Grüne: Der Parteirebell heißt Boris Palmer. Dieser südwestdeutsche Bürgermeister vertritt in Sachen Multikulti, Sicherheits- und Sozialpolitik Ansichten, die man früher als urdeutsch und spießig, oder anders ausgedrückt: als Recht und Ordnung apostrophiert hätte. Er ist der Garant dafür, dass Leute, die etwas zu verlieren haben, sagen können, bei den Grünen gebe es nicht nur kenntnisreduzierte Wolke-siebzehn-Spinner, sondern auch vernünftige Leute.

Linke: Eine krasse Abweichlerin im rotgrauen internationalistischen Grundton ist Sahra Wagenknecht. Sie vertritt Positionen, die eine Verbindung von Nationalstaat und Sozial(ismus) in den Vordergrund rücken (Vor achtzig, neunzig Jahren nannte man solche Positionen nationalsozialistisch). Was sie sagt, klingt streckenweise deshalb so vernünftig, weil sie Selbstverständlichkeiten zum Ausdruck bringt: Die Masseneinwanderung von Unqualifizierten ist ein Problem für diejenigen Deutschen, die eigentlich die Zielgruppe einer Linkspartei sein sollten, und von der Migrationshype profitierten nur die Profiteure. Sollte es Wagenknecht gelingen, sich Gehör zu verschaffen, wäre sie (wohl nicht nur dort) wählbar.

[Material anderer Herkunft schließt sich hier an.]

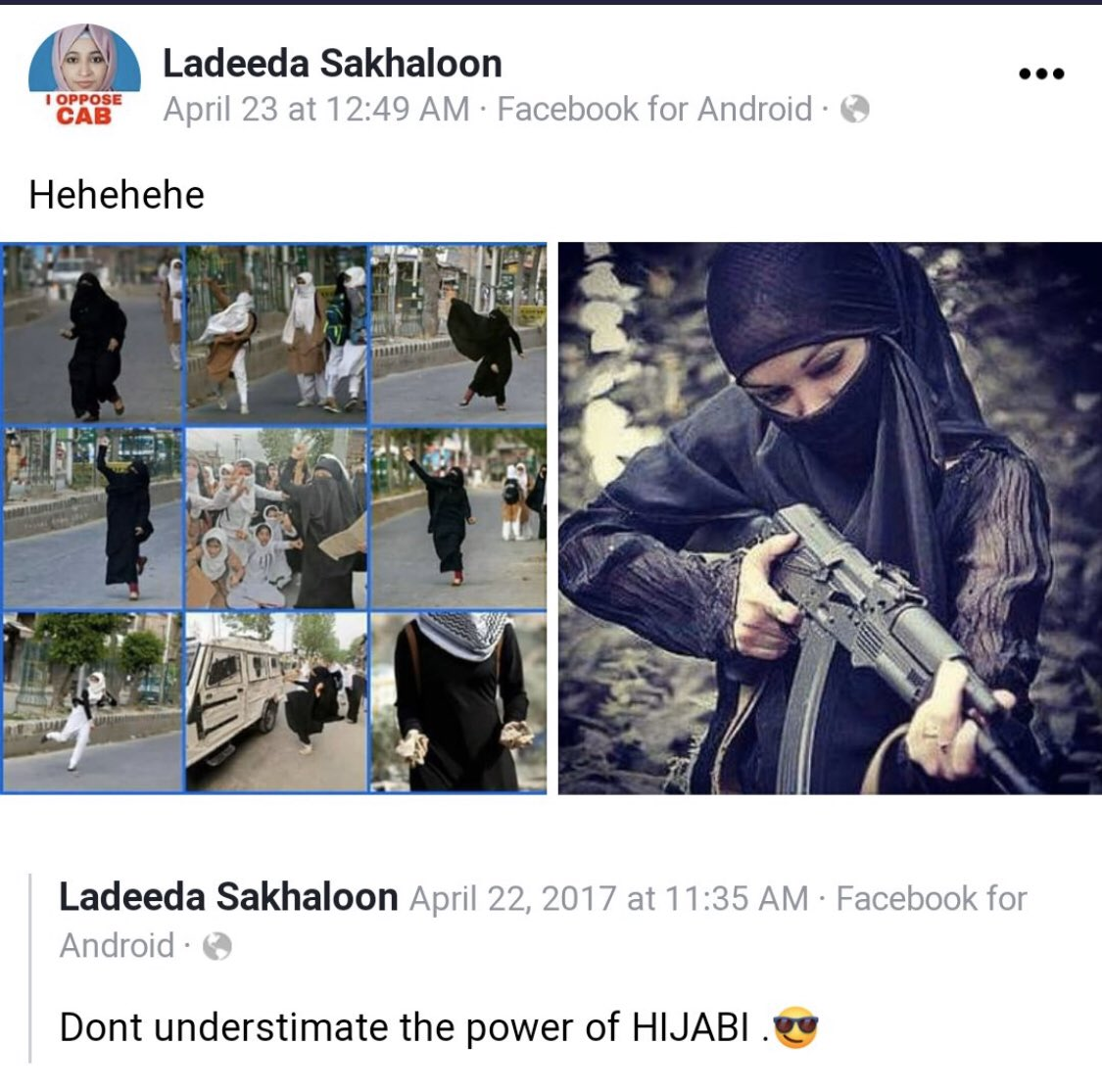Open the three-dot post options menu

[1041, 73]
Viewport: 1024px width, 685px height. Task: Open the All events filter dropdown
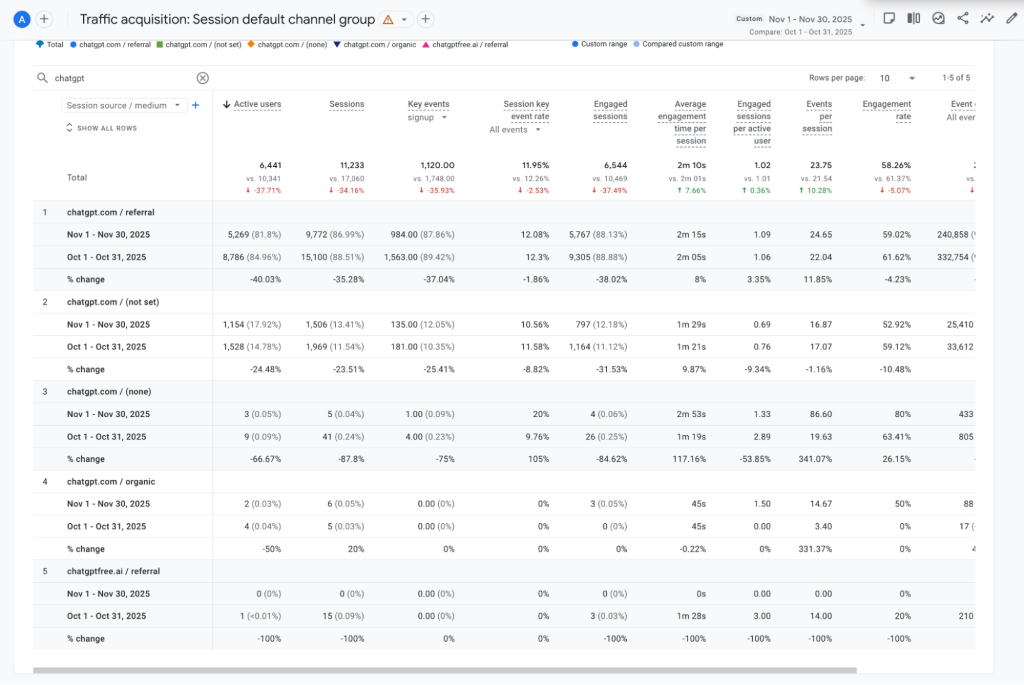513,128
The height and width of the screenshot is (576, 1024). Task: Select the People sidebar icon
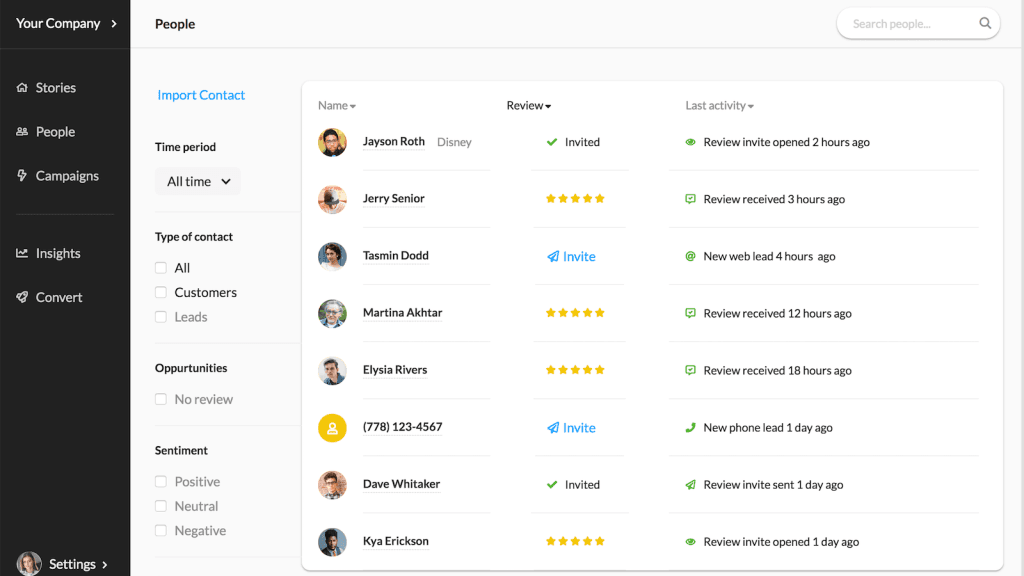pyautogui.click(x=22, y=131)
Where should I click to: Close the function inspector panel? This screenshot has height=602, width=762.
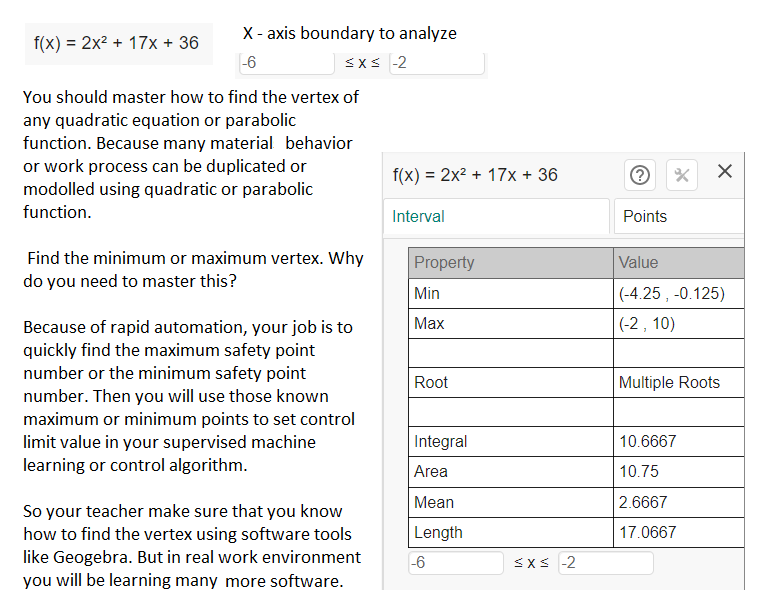725,172
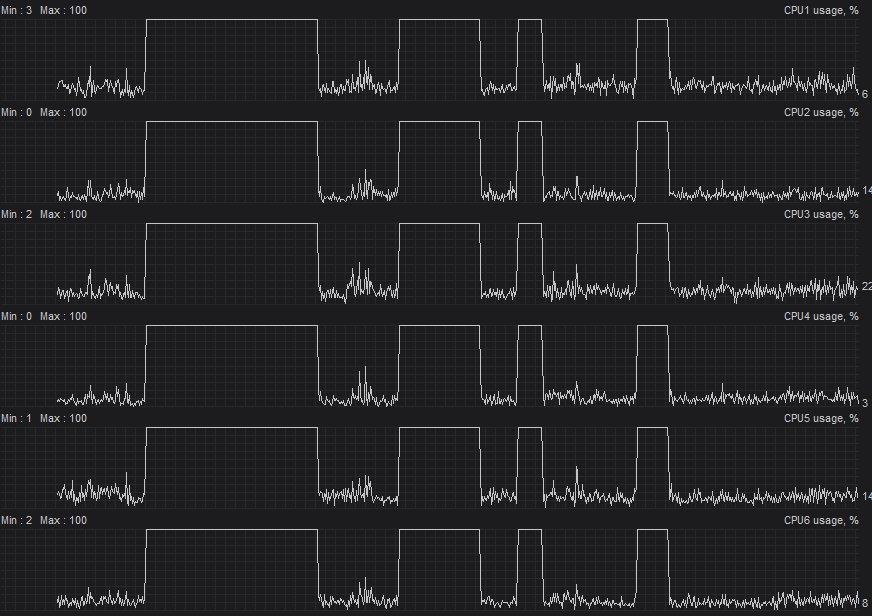Viewport: 872px width, 616px height.
Task: Click the CPU6 usage, % graph label
Action: click(x=821, y=520)
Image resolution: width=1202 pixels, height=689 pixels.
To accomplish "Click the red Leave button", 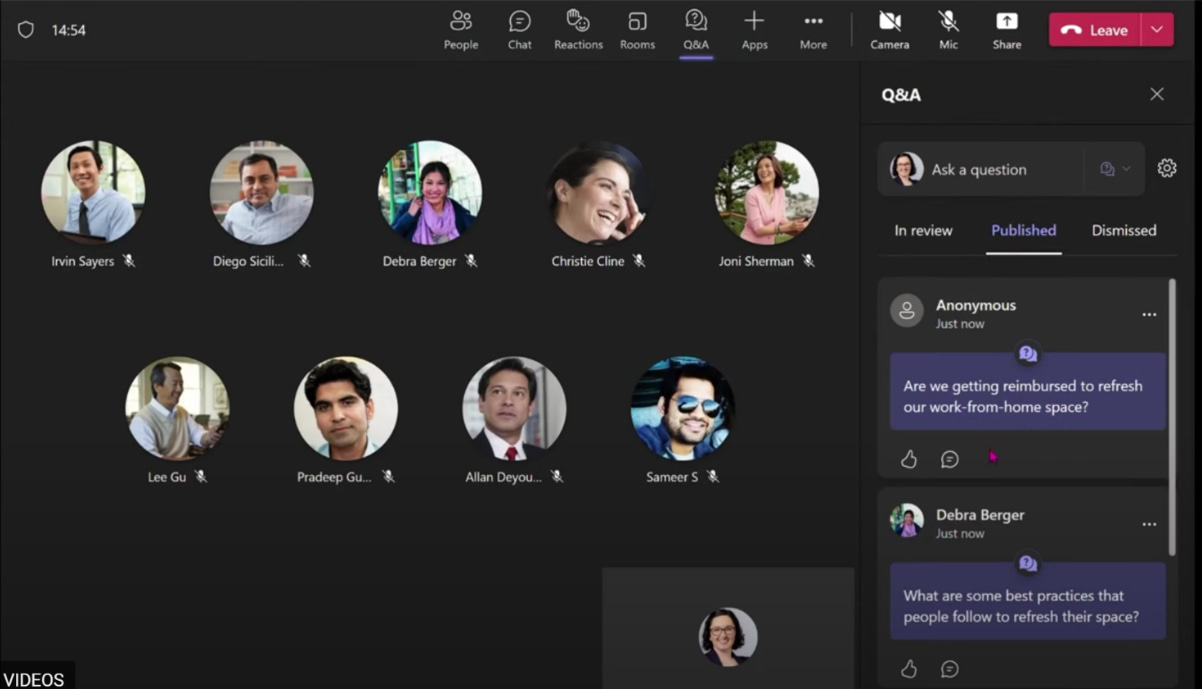I will [x=1094, y=30].
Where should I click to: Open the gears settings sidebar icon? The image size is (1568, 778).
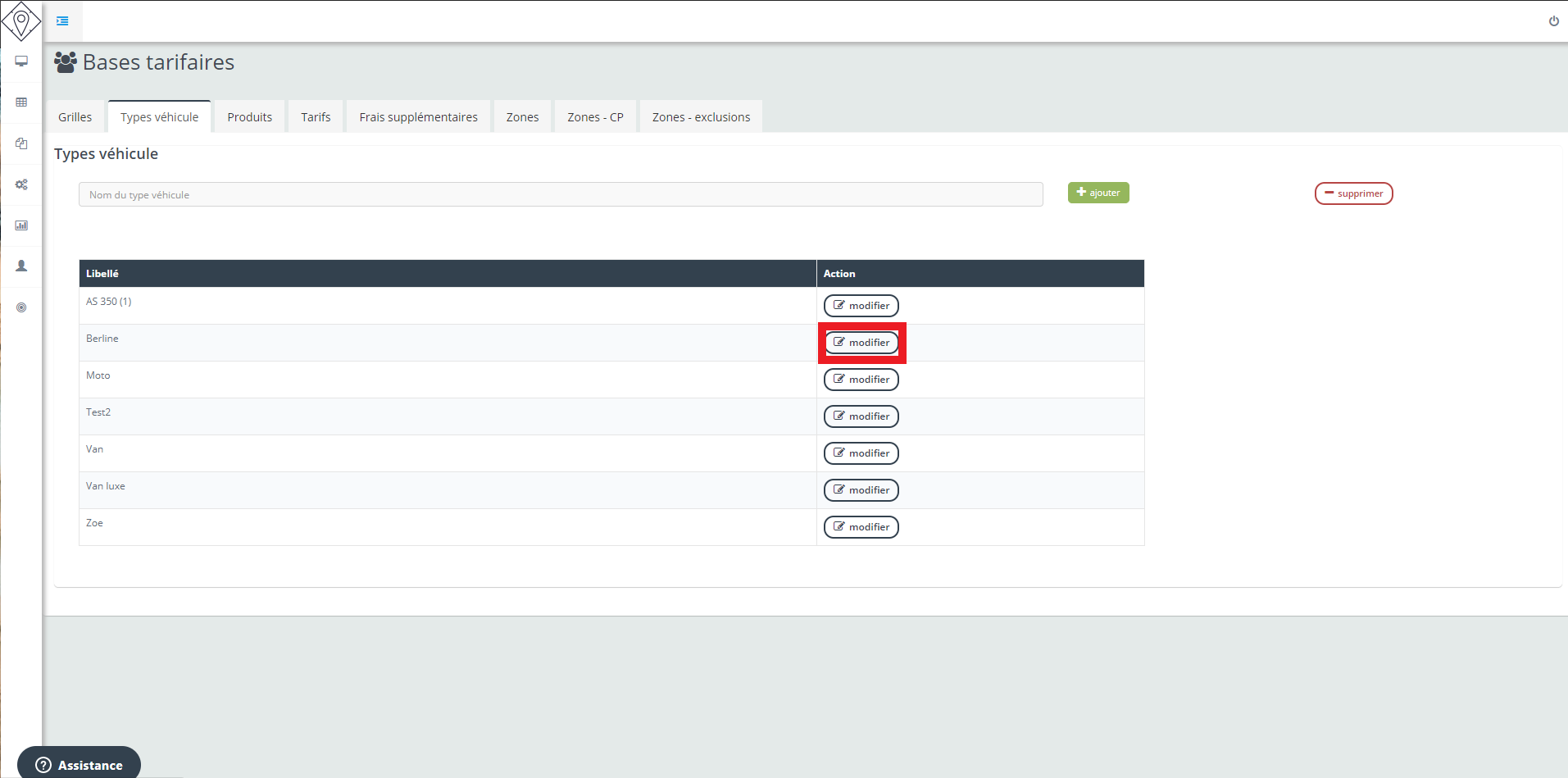[21, 184]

FDP: Ob es einen Parteirebellen bei der FDP gibt, ist nicht erkennbar, da ein
markanter Standpunkt der Partei insgesamt nicht erkennbar ist. Das Bedienen-können eines Elektronikspielzeugs ist jedenfalls auf Dauer kein Argument für oder gegen die Partei. Und die Gruppe der mit dem Laptop auf den Knien jettenden Smartboys mit Dreitagebart ist winzig oder längst in die USA ausgewandert. Die früher vorhandene Doppelstrategie von Links- und National-Liberalen ist verschwunden. National war gestern, ein Exponent ist nicht in Sicht.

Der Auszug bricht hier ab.